Sento arrivare delle persone dall’altra parte della strada, mentre sono ancora steso a terra:
“Stai bene? Quello ti si è lanciato addosso!”
“Non lo so, non ci ho capito un cazzo.”
I passanti mi aiutano ad alzarmi. “Mentre camminavi un tizio ti si è lanciato addosso dalle spallette. Ma lo conosci?”
“Non lo so non l’ho visto proprio, non mi sono accorto di niente, per me era un meteorite. Dov’è il mio telefono?”
Mi guardo intorno per cercare il telefono e finalmente realizzo cosa era successo: sul marciapiede poco distante da me, un ragazzo sulla ventina, probabilmente nord africano, giaceva a terra con la testa spaccata e un fiotto di sangue che gli usciva dalla ferita. I passanti avevano già chiamato ambulanza e polizia. Raccatto le mie cose, il telefono fortunatamente funzionava ancora, e vado via. Non ho bisogno di cure, non voglio sporgere denuncia, voglio solo domire. Pensa un po’ tu, scampato al temporale mi doveva piombare addosso un marocchino ubriaco.
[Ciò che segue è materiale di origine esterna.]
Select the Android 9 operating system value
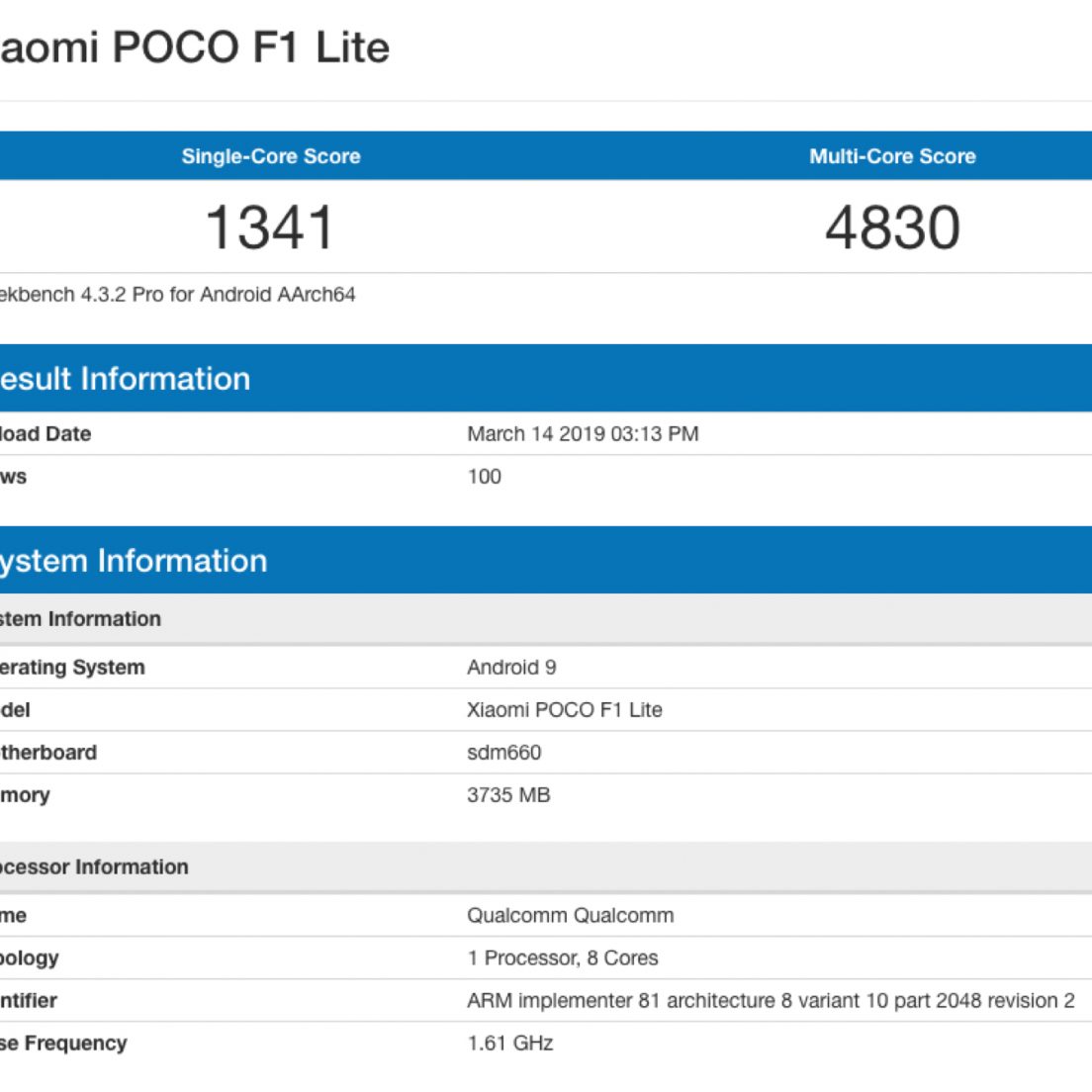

Eravamo tranquilli in un bar dall’altro lato della strada, quando vediamo un tizio che spicca un salto incredibile dal muretto che costeggia il marciapiede. Inizialmente abbiamo pensato che fosse uno scherzo, poi abbiamo sentito un tonfo sordo e un grido da parte di un passante. Ci affacciamo dalla fila di macchine parcheggiate e vediamo questi due stesi a terra, immobili.
Uno di loro ha una grossa ferita alla testa, per cui chiamo ambulanza e polizia, l’altro inizia a muoversi ma sembra completamente stordito e disorientato. Attraversiamo la strada per soccorerli. Il ferito è meglio non toccarlo, mentre l’altro viene aiutato da un mio amico ad alzarsi. Blatera qualcosa sbiascicando, raccatta le sue cose e nel giro di qualche minuto se ne va, mentre arrivano ambulanza e polizia.
“Chi è questo? Lo conoscete?” chiede l’ufficiale.
“Non sappiamo chi sia, ma abbiamo assistito alla scena. Si è lanciato su un passante cadendogli addosso, poi è rotolato a terra e ha picchiato violentemente la testa. L’altro ragazzo diceva di stare bene, è già andato via.”
“Ma i due si conoscono?”
“Pare di no.”
“Niente colluttazione, avete sentito se parlavano prima dell’incidente?”
“No, uno semplicemente passava e l’altro gli è caduto addosso.”
L’ufficiale si avvicina al ferito, cerca nelle tasche. Tira fuori il portafogli.
“Ovviamente senza documenti. Va bene ragazzi, grazie della segnalazione, potete tornare alla vostra serata. Fate spazio ai soccorsi.”

Arriviamo all’altezza del Ponte di Mezzo per la segnalazione di un ferito grave. Intorno il solito capannello di curiosi, due volanti della polizia e una fila di macchine bloccate dalla folla. Scendo a dare un’occhiata e trovo un ufficiale chino sul ferito.
“Si allontani, mi faccia controllare di cosa c’è bisogno.”
“Fate subito, sta perdendo molto sangue.”
A terra c’è un giovane con la testa fracassata.
“Ha controllato se ha documenti?”
“Niente di niente.”
Dovremo anche risalire al gruppo sanguigno, a giudicare dalla quantità di sangue che perde avremo bisogno di una trasfusione. Chiedo al mio collega di passarmi un collare e prendere la barella. Inizio ad immobilizzare il ragazzo, appena sollevo la testa emette un gemito e si muove. Abbiamo tempi molto stretti. Lo carichiamo con facilità sulla barella, è esile e leggero.
Arrivati al pronto soccorso scopriamo che nonostante la ferita grave non ci sono grandi danni.
Torno a trovare il ragazzo in ospedale dopo due giorni, ha la testa fasciata e così resterà a lungo. Tuttavia mi sembra sereno, anche riposato. Gli chiedo il perchè del suo gesto.

“Ero ubriaco. Volevo fare uno scherzo per fare amicizia, volevo essere Batman.”